Exercise brief:
Return the following records exactly as they appear, starting at the line that contains "Click the Rear rack not included text" and ending at the line that contains "click(x=479, y=86)", with both of those lines included.

Task data:
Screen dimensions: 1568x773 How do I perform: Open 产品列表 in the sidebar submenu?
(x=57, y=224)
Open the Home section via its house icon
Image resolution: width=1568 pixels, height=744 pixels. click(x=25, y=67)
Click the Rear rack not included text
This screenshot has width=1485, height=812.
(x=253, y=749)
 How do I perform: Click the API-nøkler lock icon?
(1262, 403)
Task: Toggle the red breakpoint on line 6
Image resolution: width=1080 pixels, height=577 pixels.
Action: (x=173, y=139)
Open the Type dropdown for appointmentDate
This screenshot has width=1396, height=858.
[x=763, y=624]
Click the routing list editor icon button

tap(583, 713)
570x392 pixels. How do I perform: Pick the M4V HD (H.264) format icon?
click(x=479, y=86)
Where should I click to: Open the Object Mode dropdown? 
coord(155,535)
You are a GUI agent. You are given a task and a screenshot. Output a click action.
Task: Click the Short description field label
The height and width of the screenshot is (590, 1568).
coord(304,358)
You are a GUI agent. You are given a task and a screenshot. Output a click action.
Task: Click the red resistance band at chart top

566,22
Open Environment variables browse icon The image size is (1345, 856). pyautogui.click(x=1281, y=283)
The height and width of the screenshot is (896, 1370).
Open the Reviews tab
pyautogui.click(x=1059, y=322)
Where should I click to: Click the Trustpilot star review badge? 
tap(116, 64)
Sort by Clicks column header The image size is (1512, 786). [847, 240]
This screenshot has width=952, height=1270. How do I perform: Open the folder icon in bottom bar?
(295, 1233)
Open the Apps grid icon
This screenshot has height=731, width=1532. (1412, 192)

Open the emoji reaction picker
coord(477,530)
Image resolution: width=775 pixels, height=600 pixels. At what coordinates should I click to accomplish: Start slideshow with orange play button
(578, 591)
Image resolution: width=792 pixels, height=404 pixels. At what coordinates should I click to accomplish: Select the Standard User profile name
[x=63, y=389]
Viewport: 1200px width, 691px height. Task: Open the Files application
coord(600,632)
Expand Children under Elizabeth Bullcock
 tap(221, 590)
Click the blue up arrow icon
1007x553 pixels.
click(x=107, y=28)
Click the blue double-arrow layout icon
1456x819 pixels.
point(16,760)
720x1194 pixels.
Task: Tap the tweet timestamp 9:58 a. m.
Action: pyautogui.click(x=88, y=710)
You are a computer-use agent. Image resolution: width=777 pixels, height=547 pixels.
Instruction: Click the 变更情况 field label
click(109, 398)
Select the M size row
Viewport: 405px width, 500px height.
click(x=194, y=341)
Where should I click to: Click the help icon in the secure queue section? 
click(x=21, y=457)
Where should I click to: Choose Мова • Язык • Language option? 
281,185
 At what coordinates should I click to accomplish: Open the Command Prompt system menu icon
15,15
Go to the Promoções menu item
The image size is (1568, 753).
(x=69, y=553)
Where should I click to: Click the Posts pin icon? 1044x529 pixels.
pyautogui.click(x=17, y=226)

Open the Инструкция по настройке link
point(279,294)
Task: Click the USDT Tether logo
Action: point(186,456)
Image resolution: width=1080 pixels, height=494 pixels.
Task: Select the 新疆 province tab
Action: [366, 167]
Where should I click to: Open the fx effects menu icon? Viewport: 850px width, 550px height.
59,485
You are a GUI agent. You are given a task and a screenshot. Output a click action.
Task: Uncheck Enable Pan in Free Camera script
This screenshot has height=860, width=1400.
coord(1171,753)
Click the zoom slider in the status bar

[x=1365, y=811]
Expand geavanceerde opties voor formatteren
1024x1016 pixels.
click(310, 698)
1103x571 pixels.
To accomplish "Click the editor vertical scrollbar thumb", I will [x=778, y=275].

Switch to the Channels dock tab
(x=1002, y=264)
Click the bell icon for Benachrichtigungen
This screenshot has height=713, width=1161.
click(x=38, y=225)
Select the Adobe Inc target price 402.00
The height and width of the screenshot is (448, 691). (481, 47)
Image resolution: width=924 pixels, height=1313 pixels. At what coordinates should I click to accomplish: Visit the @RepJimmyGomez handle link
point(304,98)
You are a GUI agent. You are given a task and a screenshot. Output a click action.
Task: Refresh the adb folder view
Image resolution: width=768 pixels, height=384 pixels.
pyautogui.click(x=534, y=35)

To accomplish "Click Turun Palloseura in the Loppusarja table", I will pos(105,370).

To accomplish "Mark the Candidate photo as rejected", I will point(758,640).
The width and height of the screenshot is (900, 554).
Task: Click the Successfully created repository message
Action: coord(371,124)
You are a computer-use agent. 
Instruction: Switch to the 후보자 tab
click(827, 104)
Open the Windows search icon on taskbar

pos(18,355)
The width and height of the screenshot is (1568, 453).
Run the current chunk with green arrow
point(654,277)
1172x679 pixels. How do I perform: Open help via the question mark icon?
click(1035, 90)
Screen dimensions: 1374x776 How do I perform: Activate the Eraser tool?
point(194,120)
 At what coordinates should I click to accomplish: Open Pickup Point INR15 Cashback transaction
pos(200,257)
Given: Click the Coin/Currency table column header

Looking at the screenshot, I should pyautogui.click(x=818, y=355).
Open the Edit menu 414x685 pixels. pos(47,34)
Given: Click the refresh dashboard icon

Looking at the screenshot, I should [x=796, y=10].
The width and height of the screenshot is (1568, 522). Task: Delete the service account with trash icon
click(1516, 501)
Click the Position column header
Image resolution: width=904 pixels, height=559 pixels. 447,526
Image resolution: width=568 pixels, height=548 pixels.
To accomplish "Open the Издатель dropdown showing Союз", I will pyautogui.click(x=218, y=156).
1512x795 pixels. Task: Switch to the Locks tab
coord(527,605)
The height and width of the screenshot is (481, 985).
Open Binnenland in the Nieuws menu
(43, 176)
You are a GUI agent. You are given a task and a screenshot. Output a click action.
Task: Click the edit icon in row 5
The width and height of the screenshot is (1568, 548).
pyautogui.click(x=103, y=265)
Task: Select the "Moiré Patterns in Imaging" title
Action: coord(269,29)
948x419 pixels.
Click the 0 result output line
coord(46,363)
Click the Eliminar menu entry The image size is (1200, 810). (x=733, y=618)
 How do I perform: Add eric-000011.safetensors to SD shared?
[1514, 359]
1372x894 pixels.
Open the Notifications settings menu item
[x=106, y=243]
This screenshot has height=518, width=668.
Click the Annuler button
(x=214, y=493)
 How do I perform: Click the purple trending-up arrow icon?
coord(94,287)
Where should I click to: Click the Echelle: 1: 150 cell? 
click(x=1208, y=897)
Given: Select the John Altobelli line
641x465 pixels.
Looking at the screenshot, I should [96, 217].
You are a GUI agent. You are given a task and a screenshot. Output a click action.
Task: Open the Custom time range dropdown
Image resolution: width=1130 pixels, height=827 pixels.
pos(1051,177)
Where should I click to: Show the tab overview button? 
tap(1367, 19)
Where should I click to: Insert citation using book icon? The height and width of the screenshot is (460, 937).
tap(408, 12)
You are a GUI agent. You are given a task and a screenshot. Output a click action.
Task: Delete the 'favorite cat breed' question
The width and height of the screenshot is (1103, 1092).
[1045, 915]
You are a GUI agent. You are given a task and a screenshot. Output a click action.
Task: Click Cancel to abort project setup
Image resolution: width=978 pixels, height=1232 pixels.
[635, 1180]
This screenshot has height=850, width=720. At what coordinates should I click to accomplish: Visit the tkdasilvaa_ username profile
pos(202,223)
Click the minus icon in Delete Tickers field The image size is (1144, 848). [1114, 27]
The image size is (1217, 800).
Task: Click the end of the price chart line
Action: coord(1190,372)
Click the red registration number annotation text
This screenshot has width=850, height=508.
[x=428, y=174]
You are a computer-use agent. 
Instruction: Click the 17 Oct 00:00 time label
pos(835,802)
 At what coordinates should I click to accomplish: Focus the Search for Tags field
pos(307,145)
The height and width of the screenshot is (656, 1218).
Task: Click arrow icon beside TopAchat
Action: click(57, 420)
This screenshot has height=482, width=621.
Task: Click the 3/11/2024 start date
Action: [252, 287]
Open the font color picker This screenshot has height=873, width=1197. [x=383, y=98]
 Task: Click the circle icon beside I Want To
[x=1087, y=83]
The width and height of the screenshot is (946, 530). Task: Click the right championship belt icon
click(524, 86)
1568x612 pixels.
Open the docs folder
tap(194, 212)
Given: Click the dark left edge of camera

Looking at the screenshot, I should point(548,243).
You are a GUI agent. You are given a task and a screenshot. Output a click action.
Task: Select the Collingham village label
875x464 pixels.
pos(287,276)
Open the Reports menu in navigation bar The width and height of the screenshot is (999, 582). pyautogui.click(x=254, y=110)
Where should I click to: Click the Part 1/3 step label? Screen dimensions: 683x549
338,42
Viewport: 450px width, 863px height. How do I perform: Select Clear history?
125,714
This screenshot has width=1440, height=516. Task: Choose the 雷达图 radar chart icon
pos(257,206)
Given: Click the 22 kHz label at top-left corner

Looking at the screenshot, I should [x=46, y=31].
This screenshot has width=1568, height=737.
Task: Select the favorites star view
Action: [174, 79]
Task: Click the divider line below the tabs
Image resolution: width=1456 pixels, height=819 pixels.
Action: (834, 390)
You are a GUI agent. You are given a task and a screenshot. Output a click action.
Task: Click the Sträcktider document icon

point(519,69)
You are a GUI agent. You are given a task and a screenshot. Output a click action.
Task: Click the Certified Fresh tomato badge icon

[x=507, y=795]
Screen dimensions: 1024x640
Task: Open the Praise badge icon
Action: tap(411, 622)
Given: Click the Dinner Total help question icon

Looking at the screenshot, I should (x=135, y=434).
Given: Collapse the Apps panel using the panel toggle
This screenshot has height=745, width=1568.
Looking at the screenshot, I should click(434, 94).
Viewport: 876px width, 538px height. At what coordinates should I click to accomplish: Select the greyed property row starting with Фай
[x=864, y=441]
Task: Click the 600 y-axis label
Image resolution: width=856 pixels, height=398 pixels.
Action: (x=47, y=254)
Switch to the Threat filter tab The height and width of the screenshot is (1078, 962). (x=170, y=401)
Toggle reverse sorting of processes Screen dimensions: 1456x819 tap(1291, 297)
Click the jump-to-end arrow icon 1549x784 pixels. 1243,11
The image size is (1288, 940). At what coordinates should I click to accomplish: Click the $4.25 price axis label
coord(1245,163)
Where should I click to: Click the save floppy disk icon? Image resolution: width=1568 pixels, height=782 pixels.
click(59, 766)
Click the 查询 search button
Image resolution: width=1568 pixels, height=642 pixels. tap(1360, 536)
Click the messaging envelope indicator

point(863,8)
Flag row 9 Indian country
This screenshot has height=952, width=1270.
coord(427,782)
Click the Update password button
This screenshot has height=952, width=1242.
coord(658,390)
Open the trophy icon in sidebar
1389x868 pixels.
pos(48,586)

Solution to the problem:
Click the Rear rack not included text
This screenshot has width=1485, height=812.
(x=253, y=749)
 How do I perform: Click the API-nøkler lock icon?
(1262, 403)
Task: Toggle the red breakpoint on line 6
Image resolution: width=1080 pixels, height=577 pixels.
Action: (x=173, y=139)
Open the Type dropdown for appointmentDate
This screenshot has width=1396, height=858.
[x=763, y=624]
Click the routing list editor icon button

tap(583, 713)
570x392 pixels. How do I perform: Pick the M4V HD (H.264) format icon?
click(x=479, y=86)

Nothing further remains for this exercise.